When you deign to remake a classic like "Rosemary's Baby," the very obvious question is "why?"
So when it comes to Zoe Saldana's "Rosemary's Baby" miniseries, airing on NBC in two parts on May 11 and May 15, the actress says she has three reasons for signing up - and one of the biggest ones is Paris.
The 35-year-old actress is filling the role of Rosemary Woodhouse, the same part once portrayed by Mia Farrow in Roman Polanski's 1968 adaptation of the Ira Levin novel. The horror aspect of the story is pretty much the same - young couple Rosemary and Guy get pregnant with a baby while other demonic forces are at work - but there are new twists and a new setting. NBC's Rosemary and Guy (played by Patrick J. Adams) flee New York in hopes to leave behind a sad past, and settle in one of the City of Light's most prestigious addresses.
Saldana says that while she was nervous to play Rosemary, she decided not to let the inevitable criticism interrupt the opportunity.
"The fans of the classic will not like the new, so that's OK," she said on Entertainment Weekly's Sirius XM show Thursday. "Let me just then have fun. Once you remove that pressure, that people don't accept remakes, then it was all about just me taking the opportunity to play an amazing character, to work with an amazing director, and to be in Paris for three months."
Plus, she "liked the bold decisions that NBC and Lionsgate were taking with doing this re-telling of this specific novel for television," the actress continued. "Everything all around just felt good."
For those who aren't feeling as great as Saldana about this project, critics suggest to let go of your expectations.
"Once one’s expectations are in the gutter, it does not take much to exceed them," Slate's Willa Paskin writes in a review. "NBC’s 'Rosemary’s Baby' ... is a not-great remake, but it is also a not-entirely-horrible miniseries, a beneficiary of the soft standards of low expectations."

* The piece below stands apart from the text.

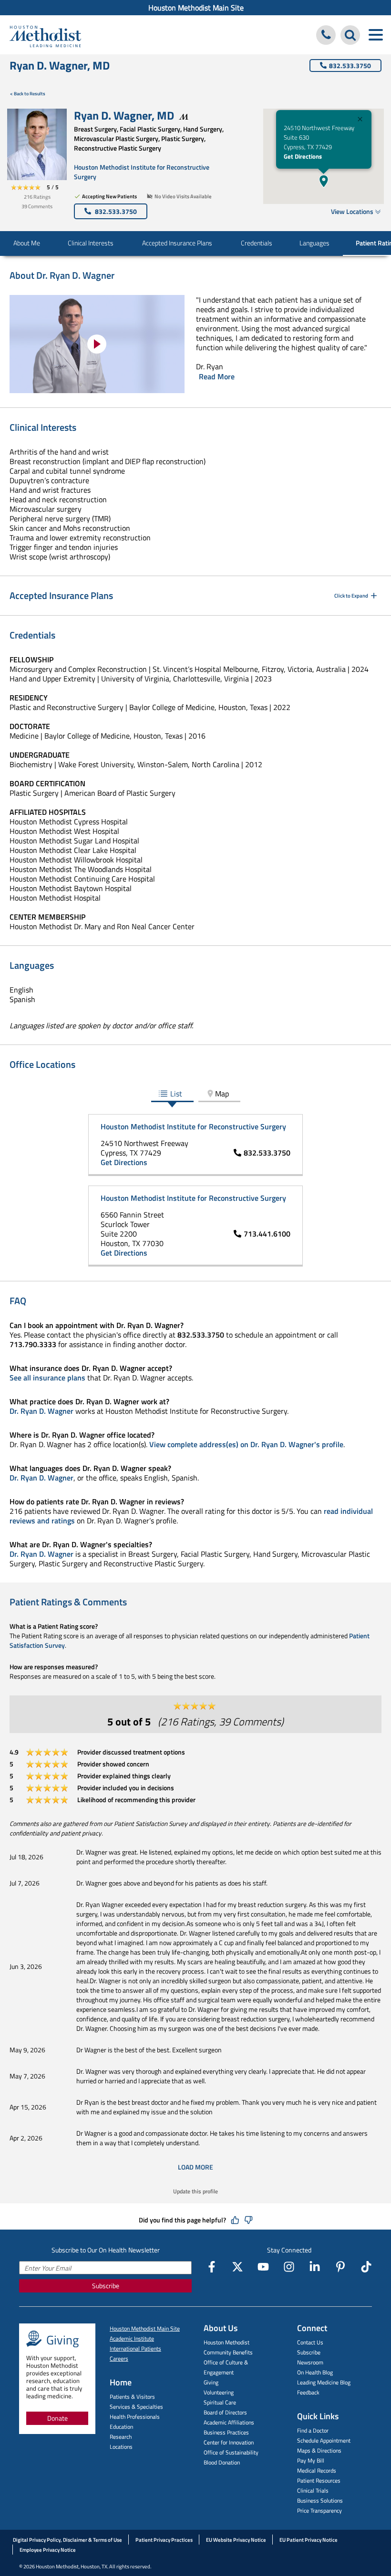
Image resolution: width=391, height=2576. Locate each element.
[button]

The Washington Post's Hank Stuever warns that the miniseries is "stretched way too long over two nights," and "isn't going to keep anyone on the edge of their seats trying to figure out how it will end, especially if you saw the original or read the novel." That said, he believes "it’s a slick and sometimes even elegant TV production that’s several notches above, say, Lifetime’s recent remake of 'Flowers in the Attic.' The script can be remedially hokey, but Saldana turns in a feisty and believable performance as a mother fighting for the life of her unholy spawn. Someone get her a parenting blog and she’ll fit right in."